Sonoma County hotels, airlines enjoy surge of visitors
A year ago, only one commercial airline company flew routes into the Charles M. Schulz-Sonoma County Airport.
Next month, there will be three. The pending arrival of American Airlines prompted the airport last week to move in temporary quarters for additional check-in and baggage handling, even as it gears up for a $20 million expansion of its terminal and parking.
“2016 was another record year for us,” said airport manager Jon Stout, noting that passenger counts rose almost ?30 percent to 339,000. He expects another increase this year of about 10 percent.
The nation’s hospitality and travel sector continues to enjoy good times. And 2017 should be another growth year, with stronger household balance sheets and pent-up consumer demand for vacations, said Jesse Rogers, an associate economist for Moody’s Analytics based in West Chester, Pennsylvania.
For Sonoma County, Rogers said, “the outlook is even better.”
The hospitality industry here has enjoyed eight years of steady growth.
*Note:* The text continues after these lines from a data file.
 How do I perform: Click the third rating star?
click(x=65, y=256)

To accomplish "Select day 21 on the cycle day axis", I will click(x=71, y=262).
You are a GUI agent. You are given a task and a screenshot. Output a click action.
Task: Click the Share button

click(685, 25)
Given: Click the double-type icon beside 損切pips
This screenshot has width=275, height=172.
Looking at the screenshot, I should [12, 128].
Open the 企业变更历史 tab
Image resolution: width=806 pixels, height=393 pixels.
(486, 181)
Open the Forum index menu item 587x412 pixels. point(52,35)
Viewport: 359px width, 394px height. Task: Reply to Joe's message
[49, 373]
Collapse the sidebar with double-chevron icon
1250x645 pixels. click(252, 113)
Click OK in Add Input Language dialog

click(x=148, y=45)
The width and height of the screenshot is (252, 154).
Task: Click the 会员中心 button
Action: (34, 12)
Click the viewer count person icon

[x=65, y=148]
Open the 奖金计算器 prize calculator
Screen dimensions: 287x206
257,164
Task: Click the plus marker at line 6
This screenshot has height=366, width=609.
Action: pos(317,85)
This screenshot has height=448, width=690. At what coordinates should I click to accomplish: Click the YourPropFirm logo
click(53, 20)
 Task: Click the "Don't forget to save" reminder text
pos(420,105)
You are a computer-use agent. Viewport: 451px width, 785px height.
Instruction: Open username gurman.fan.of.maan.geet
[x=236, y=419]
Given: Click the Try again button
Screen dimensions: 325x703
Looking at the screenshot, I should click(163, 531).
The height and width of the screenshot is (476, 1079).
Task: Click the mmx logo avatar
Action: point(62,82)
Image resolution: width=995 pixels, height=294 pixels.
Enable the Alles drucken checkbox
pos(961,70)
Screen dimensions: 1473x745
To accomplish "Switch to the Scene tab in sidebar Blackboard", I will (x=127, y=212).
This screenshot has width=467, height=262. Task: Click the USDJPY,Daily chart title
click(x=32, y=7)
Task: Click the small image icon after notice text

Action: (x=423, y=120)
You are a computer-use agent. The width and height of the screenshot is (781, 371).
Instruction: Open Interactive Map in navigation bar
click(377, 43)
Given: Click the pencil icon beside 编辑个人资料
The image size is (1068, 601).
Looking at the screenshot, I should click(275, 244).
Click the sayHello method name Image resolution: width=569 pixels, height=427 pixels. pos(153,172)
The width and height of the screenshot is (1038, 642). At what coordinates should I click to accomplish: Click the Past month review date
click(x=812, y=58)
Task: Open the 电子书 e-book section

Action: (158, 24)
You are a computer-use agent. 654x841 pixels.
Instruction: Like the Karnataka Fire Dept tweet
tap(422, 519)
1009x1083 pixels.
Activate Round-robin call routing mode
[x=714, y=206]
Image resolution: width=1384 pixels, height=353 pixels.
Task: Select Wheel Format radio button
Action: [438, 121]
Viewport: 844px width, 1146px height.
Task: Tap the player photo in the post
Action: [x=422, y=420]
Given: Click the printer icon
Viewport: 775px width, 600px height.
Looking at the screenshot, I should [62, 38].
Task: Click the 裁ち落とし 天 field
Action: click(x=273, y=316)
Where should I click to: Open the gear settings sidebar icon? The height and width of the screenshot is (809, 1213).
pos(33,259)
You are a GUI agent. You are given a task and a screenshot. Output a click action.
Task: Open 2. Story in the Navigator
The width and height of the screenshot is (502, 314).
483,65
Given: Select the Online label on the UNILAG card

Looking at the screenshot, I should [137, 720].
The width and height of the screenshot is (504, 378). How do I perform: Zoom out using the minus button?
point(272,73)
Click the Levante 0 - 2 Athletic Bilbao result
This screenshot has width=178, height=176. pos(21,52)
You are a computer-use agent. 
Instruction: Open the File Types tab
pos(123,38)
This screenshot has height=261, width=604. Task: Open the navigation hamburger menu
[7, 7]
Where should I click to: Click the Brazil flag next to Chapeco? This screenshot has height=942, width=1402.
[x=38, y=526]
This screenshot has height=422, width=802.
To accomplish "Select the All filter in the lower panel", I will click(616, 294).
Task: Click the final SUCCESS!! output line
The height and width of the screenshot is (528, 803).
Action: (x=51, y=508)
It ranks as the county’s second-largest business sector, with $1.82 billion in spending in 2015, according to Visit California, the state’s chief tourism organization.
County hotel revenues have doubled since 2009, which was the hospitality sector’s low point in the last recession. Hotel revenues last year rose 9.5 percent ?to $282.7 million, according to travel research firm STR, which surveys nearly 6,400 county hotel rooms, or roughly half the various types of lodging units here.
The county’s average room rate rose ?7 percent last year to $161.33, STR reported. Average occupancy increased to ?77.6 percent from 75.9 percent in 2015. ?Both numbers were the highest in at least a decade.
Travelers come here because they want to experience Wine Country. That includes visiting not only wineries but also restaurants and makers of craft beer, cheeses and other artisanal foods. And tourists want to get outdoors to cycle county back roads, swim in the Russian River, hike the wooded hills of state and regional parks and walk along coastal bluffs and beaches.
Even last year’s voter approval of an ordinance banning GMO crops is a draw for many travelers, Rogers said.
“I think it just points to the growing appeal of Sonoma as a bastion for organic” and artisanal products, he said.
Along with drawing in visitors, the county in recent years has attracted airlines to fly new routes to and from the airport north of Santa Rosa.
Commercial airline service resumed here in March 2007 with the arrival of Alaska Airlines subsidiary Horizon Air. Alaska now offers daily service from Santa Rosa to San Diego, Orange County, Los Angeles, Portland and Seattle.
Last year, Alaska increased its number of total flights nearly ?17 percent from a year earlier. In now offers seven flights a day, Stout said, and the airline this summer may add an extra daily flight to Portland and Seattle.
Last spring, a second carrier, Allegiant, began flights to Las Vegas, plus a short-lived route to the Phoenix area, which ended earlier this month. The airline continues its twice-weekly service to Las Vegas.
And on Feb. 16 American, the world’s largest airline, will become the airport’s third carrier when it begins daily service from here to Phoenix-Sky Harbor International Airport. Service will be aboard a Bombardier CRJ700, a regional aircraft that holds 70 passengers, including six in business class.
The new route fits with American’s strategy of linking regional airports to one of its nine hubs around the country, said spokeswoman Polly Tracey. In Phoenix, American employs 10,000 workers and carries about 20 million passengers a year through the airport. From there, travelers can take direct flights to Mexico, Costa Rica, Canada and cities around the U.S.
“You’re not just starting a flight to Phoenix,” Tracey said. “You then have connections to places all around the world.”
Phoenix residents, meanwhile, will be attracted to the county “because it’s such a lovely leisure destination,” she said.
To accommodate the new activity, the airport this week brought in a modular building that will serve as American’s temporary check-in and baggage facility.
A next step will occur this spring when a “rigid-sided tent” rises on the apron near the parked aircraft area, Stout said. The structure will have heating and air conditioning and initially will serve as a passenger waiting area, with gates leading to the aircraft.
In time, that tent structure will be expanded to accommodate check-in and baggage areas for some airlines, as well as the security screening area, Stout said. That will happen as the airport undertakes its $20 million terminal and parking expansion project.